Aug. 3rd, 2014

ljwrites: Black-and-white portrait of Jane Austen (Jane Austen)
I spent July writing the first draft of my Soseono novel via the Camp NaNo challenge. The default challenge is 50,000 words; I met that in the first week, spent four days in torpor hating what I'd written, found a new direction for the story, upped the goal to 100,000 words and met that, too. I ended up with 104,329 words, of which maybe half are salvageable after heavy editing and filling in all the gaps that remain. Let's just say it's more gap than otherwise at this point.

August will be spent on fanfic, to give myself a break from the orig project, plus research on the novel. I never expected that I'd need to concern myself with the Chinese colonies on the Korean peninsula, but that's where the draft took me. Luckily there are some great books on the subject, including the first volume of a full-color illustrated series on the military history of Korea. Squee!
ljwrites: Black-and-white portrait of Jane Austen (Jane Austen)
No Plot? No Problem! was recommended on [community profile] write_away's writing advice book rec thread. It's by National Novel-Writing Month founder Chris Baty, and purports to be a road map to the process of writing a 50,000-word draft of a novel in one calendar month.

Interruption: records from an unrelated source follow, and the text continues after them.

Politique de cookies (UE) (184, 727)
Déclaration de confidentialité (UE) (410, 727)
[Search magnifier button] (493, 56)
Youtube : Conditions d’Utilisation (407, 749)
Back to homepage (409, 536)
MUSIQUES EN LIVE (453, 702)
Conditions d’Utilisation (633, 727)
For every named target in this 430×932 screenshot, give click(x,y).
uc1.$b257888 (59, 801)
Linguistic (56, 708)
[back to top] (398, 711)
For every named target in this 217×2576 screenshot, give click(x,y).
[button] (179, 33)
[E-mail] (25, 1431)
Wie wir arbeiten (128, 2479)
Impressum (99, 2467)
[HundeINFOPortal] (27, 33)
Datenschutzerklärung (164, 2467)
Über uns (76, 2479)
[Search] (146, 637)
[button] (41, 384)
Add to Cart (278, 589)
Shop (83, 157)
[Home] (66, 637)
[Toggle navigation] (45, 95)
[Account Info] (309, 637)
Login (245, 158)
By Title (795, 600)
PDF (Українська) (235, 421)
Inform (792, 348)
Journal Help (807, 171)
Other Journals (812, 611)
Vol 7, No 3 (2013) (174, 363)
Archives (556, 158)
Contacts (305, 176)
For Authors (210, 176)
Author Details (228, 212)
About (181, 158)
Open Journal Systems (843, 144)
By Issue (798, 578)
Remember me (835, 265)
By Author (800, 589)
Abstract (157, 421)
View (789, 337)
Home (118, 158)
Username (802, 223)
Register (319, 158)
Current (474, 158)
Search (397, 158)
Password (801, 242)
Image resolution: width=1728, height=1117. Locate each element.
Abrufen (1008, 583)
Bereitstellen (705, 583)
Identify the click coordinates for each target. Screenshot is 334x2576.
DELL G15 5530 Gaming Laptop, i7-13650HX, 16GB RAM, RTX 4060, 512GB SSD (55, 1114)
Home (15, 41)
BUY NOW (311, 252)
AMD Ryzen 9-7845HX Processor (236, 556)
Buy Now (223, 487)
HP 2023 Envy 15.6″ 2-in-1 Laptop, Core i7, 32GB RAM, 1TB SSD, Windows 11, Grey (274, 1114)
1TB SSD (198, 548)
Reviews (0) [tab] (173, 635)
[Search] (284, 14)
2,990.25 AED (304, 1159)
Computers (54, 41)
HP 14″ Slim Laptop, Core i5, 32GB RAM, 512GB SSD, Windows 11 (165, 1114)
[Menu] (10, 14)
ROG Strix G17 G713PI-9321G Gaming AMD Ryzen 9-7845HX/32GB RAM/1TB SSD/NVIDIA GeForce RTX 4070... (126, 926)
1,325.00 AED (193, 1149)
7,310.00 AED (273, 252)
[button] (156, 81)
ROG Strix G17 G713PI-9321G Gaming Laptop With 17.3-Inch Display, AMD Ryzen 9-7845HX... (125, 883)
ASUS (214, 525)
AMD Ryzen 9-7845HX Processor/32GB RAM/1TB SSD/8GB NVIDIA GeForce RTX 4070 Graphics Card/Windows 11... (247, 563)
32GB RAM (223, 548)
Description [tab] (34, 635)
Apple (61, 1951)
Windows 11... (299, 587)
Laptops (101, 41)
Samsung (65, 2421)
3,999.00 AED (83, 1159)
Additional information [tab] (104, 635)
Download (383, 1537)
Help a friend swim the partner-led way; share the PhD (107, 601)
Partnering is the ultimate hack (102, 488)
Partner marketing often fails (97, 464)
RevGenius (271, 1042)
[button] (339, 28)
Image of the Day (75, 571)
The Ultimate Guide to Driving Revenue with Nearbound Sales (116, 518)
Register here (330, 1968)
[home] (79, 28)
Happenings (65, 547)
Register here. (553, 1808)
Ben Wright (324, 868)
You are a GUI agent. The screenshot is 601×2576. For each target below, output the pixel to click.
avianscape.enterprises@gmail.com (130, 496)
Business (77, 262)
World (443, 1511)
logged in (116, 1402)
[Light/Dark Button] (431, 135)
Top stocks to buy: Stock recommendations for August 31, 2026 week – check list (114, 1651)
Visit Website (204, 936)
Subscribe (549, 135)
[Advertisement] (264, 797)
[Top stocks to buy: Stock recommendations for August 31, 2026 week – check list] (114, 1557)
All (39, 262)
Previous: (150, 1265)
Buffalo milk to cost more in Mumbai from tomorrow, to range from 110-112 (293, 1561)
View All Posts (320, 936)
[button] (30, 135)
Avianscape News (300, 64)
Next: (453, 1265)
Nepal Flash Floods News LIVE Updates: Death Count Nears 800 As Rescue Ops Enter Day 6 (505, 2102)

The book did at least one thing right for me as a reader: It got me excited about the idea of drafting a novel in a month and I decided to dive in with my own long-dreamed-of novel. I also decided to put off the review of the book until after I had tried the challenge so that I would have a handle on the subject matter. That chance came when I entered the July Novel Writing Month and Camp NaNoWriMo challenges. The following is my recounting of my NaNo experience along with the review of No Plot? No Problem! week-by-week, following the organization of the book.

An emotional rollercoaster in five weeks )

I believe the true meaning of No Plot, and of timed writing challenges, comes down to this: Discipline, determination, and dedication are how we fight the clinging mud of our doubts and reach for our dreams. That is how we do our true work and make contributions that only we can make. If writing 50,000 words in a month is the way to do that, awesome. If writing every day at a more sedate pace is how to make it happen, awesome. The victory is not against a rival or a deadline or a word count, but against the resistance to creation--which, when you look long and hard at it, is in truth yourself.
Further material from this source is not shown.